Several studies have shown that faecal occult blood (FOB) screening reduces mortality from colorectal cancer. However, concern has been expressed that health screening may have adverse psychological effects, particularly for the group returning false positive tests.


To evaluate any adverse psychological effects associated with faecal occult blood screening.


Randomised controlled trial of faecal occult blood screening for colorectal cancer.

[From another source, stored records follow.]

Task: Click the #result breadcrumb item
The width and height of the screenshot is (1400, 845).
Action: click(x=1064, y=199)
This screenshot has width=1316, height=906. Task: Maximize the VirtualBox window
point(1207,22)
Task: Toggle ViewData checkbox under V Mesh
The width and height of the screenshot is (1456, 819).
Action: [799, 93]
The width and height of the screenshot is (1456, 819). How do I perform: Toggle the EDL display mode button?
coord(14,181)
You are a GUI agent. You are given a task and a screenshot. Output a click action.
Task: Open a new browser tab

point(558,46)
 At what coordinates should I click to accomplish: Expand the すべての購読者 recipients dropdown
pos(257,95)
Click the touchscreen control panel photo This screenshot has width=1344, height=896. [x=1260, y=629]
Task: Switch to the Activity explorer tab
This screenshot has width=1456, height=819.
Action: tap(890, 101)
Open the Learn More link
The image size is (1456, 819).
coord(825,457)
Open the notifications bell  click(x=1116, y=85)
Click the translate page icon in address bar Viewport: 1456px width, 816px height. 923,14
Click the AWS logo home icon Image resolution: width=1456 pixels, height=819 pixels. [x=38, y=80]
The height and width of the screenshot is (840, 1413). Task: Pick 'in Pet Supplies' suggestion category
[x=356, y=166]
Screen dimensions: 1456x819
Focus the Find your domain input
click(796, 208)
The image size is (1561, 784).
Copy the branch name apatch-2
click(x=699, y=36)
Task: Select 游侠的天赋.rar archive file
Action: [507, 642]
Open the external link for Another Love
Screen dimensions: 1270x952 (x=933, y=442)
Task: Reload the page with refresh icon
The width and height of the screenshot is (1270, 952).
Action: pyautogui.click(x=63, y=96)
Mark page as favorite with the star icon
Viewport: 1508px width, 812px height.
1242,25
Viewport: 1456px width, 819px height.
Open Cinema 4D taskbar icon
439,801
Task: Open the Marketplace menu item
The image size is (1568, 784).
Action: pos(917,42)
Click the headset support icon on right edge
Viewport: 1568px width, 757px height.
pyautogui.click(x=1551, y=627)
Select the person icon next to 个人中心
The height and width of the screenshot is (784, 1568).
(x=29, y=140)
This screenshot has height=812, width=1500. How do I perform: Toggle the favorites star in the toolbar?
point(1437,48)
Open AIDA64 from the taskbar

Psychiatric morbidity was measured, using the general health questionnaire (GHQ) before and 3 months after the offer of screening for colorectal cancer with FOB testing. Scores were related to acceptance of the screening test. A smaller cohort, who had returned positive FOB tests, had anxiety levels measured, using the Spielberger anxiety inventory (SAI), at different times during screening, investigation, and follow up.


A GHQ was sent to 2184 subjects before the offer of screening, and 1541 (70.6%) were returned. Of the 1693 subjects offered the GHQ 3 months after the offer of screening, 1303 (77%) returned it. A GHQ score of 5 or more, indicating possible psychiatric morbidity, was present in 454 subjects (29.5%) before screening and in 386 (29.6%) subjects 3 months after screening (NS). Of the 454 subjects who scored 5 or more, 241 (53.1%) accepted screening and 213 (46.9%) refused. A total of 1081 subjects scored less than 5, and of these 521 (48.2%) accepted screening and 560 (51.8%) refused (NS). Anxiety scores were measured in 100 test positive patients and were highest after notification of a positive test and before investigation by colonoscopy. In patients with false positive results, scores fell the day after colonoscopy and remained low 1 month later.


The receipt of a screening test does not cause sustained anxiety and the existence of psychiatric morbidity is not a factor affecting a person's decision to accept or refuse a screening test for colorectal cancer.